In short apart from the actual software you want to do everything else up front.
Waterfall existed for a reason, it tried to fix certain issues with software development, it made sure that when you finished a step in the process you didn’t have to go back and re-visit it. It made you think about all the issues that you would encounter in creating complex software and come up with a plan for dealing with them.
Therefore I can see all the exciting enticements to make sure you do something “up front because it will be difficult to solve later”.
However Waterfall had to change because it didn’t work and dressing up the same process in the guise of sensible forethought doesn’t make it more viable than its predecessors.

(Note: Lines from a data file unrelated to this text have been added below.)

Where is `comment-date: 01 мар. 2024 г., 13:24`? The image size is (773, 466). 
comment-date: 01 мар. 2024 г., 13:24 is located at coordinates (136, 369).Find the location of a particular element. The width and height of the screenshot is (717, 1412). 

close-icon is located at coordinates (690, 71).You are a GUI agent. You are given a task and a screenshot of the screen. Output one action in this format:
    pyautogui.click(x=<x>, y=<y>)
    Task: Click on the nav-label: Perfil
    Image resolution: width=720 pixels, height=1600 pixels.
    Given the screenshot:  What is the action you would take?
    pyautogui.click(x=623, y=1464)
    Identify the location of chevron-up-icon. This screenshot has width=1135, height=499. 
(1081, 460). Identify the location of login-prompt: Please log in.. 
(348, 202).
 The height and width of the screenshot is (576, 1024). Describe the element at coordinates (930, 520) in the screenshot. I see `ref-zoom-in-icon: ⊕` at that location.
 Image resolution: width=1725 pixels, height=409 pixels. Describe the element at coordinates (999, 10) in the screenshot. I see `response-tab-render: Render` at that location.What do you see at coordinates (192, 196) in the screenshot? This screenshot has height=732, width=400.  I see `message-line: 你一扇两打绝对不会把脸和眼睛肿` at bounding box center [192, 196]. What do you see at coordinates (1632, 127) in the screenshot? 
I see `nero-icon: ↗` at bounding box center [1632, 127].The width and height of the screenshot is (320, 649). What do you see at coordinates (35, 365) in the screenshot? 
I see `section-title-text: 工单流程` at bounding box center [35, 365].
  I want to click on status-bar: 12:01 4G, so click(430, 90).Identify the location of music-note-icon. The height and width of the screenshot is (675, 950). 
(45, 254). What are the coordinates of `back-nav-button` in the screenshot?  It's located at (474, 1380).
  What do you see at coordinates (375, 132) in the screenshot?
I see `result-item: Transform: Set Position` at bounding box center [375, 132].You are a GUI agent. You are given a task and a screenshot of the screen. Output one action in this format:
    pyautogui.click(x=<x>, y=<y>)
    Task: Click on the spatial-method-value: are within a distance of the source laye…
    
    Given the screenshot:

It can be really frustrating to have a product that looks ugly, or is slow or constantly falls over. It is far more frustrating to have a stable, beautiful and irrelevant product.
Occasionally you know that a product is going to take off like a rocket, as with fast-follow products for example, and it is going to fully payback a big investment in its creation. However in all other cases you have no idea whether a product is going to work and therefore re-coup its investment.
Even with an existing successful product major changes to the product are just as likely to have unexpected consequences as they are to deliver expected benefits. Sometimes they do both.
What always matters is the ability to change direction and respond to the circumstances that you find yourself in. Some aspects of software development have seen this and genuinely try to implement it. Other parts of the discipline are engaged in sidling back into the comfortable past under the guise of “responsibility”.